Native phragmites is also common across the Great Lakes, but it can help the environment.

It’s important to know the difference between the two species.

Joris Van Zeghbroeck, Michigan Sea Grant; and Rochelle Sturtevant, Michigan Sea Grant and Michigan State University Extension

Both species of phragmites are shown. The difference in stand density and leaf color in the introduced (top left of photo) vs. native Phragmites australis (bottom half of photo) is shown

Both species of phragmites are shown. The difference in stand density and leaf color in the introduced (top left of photo) vs. native Phragmites australis (bottom half of photo) is shown. Photo: Kristin Saltonstall

Two types of common reed can be found across the Great Lakes basin. One is invasive and one is native – but both are called phragmites. Both are common across all eight Great Lake states. This abundance has gained a lot of attention about the negative impacts this invasive species (Phragmites australis subsp. australis) are having on ecosystems across the basin. However, the native phragmites (subsp. americanus) can be beneficial. This native species filters water and provides habitat for other plants and animals. The invasive one, on the other hand, can have serious negative environmental impacts. This is especially true if the species is left unmanaged.

How do we tell the difference?

The native and invasive subspecies are similar in many ways. However, they do have some key differences that can help us tell them apart. When distinguishing between them, it is important to use multiple factors due to the high number of shared characteristics as can be seen in the photo.

Table 1. Key characteristics for distinguishing between native and invasive Phragmites australis.

Characteristic Invasive Native
Stem Rougher textured stems with dull tan color Smoother stems with red color
Leaves Darker bluish gray-green leaves Lighter yellow-green leaves
Leaf sheath Leaf sheath adhere tightly to culm (reed-like stem) and does not peel off Leaf sheath adheres less tightly and peel back and falls of culm (reed-like stem)

Provided records:
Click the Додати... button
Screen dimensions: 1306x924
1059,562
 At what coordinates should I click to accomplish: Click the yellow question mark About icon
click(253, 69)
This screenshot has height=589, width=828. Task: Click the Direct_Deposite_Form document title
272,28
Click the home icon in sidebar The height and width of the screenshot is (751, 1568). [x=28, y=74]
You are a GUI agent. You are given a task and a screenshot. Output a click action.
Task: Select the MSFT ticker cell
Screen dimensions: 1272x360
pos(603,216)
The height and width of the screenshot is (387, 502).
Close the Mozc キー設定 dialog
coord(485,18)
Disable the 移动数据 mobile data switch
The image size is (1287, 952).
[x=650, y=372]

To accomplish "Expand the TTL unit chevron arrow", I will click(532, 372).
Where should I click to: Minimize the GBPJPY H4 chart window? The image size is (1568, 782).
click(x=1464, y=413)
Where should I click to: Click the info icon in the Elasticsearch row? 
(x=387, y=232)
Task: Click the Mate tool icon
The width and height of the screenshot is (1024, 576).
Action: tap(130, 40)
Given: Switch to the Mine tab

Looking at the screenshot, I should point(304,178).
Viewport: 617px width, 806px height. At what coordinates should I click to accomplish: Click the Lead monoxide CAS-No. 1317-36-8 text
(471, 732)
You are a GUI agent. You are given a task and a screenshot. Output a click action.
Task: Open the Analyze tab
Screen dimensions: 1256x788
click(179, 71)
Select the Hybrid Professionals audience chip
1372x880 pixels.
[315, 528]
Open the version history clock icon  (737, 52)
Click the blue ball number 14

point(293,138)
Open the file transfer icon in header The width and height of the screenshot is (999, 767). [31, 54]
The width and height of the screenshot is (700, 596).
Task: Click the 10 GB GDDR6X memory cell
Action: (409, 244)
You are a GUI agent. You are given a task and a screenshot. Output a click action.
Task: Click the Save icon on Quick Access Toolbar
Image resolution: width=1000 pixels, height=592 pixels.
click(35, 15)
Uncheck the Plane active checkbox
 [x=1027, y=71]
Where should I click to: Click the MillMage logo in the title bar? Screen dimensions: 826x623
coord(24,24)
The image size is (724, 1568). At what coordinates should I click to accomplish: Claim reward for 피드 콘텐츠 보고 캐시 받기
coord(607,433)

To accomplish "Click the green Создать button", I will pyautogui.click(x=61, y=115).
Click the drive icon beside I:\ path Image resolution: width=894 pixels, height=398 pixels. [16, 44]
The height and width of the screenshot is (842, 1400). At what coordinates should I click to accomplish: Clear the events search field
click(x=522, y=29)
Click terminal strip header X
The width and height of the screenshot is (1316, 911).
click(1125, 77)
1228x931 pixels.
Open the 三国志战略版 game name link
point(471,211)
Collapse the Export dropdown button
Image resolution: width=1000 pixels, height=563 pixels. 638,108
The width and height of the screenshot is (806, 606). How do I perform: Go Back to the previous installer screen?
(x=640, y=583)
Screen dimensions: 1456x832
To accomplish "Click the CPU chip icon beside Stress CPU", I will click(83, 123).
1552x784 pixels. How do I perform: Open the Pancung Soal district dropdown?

Given request A:
Edit the phragmites text by rewriting it starting with "Table 1. Key" and going on through "of culm (reed-like stem)", with "culm" replaced by "stalk".
Given request B:
Continue the text on telling native and invasive phragmites apart from where it stops.

Written response A:
Table 1. Key characteristics for distinguishing between native and invasive Phragmites australis.

Characteristic Invasive Native
Stem Rougher textured stems with dull tan color Smoother stems with red color
Leaves Darker bluish gray-green leaves Lighter yellow-green leaves
Leaf sheath Leaf sheath adhere tightly to stalk (reed-like stem) and does not peel off Leaf sheath adheres less tightly and peel back and falls of stalk (reed-like stem)

Written response B:
Rhizomes Rhizomes rarely exceed 15 mm in diameter and are darker yellow Rhizomes are lighter color
Stands Denser stands Less dense stands
Biodiversity Monocultures Polycultures

Invasive phragmites found in 49 states

The invasive phragmites is estimated to have been introduced in the eastern United States in the late 1700s to early 1800s.It can now be found in all 49 mainland states. It was first reported in the Great Lakes basin in Pennsylvania in 1828.Since then it has since been found in all eight Great Lakes states and Ontario. It can range from 7-20 feet in height with a long hollow reed-like stem. The blue green leaves are flat and drooping. They range in sizes of 8-24 inches long and 3-13 inches wide.

Under the earth, invasive phragmites has a dense root/rhizome network that can be up to 7 feet deep. The plant is able to spread through both underground soil rhizomes and above ground runners reaching up to 10 feet. The flower heads are oblong and purplish in color when young. They become a straw color once the plant reaches maturity. Flower heads can range from 6-20 inches long and 2-8 inches wide. Seeds are very small and develop small hairs when they mature making them“fluffy” with a gray sheen.

What’s wrong with too much phragmites?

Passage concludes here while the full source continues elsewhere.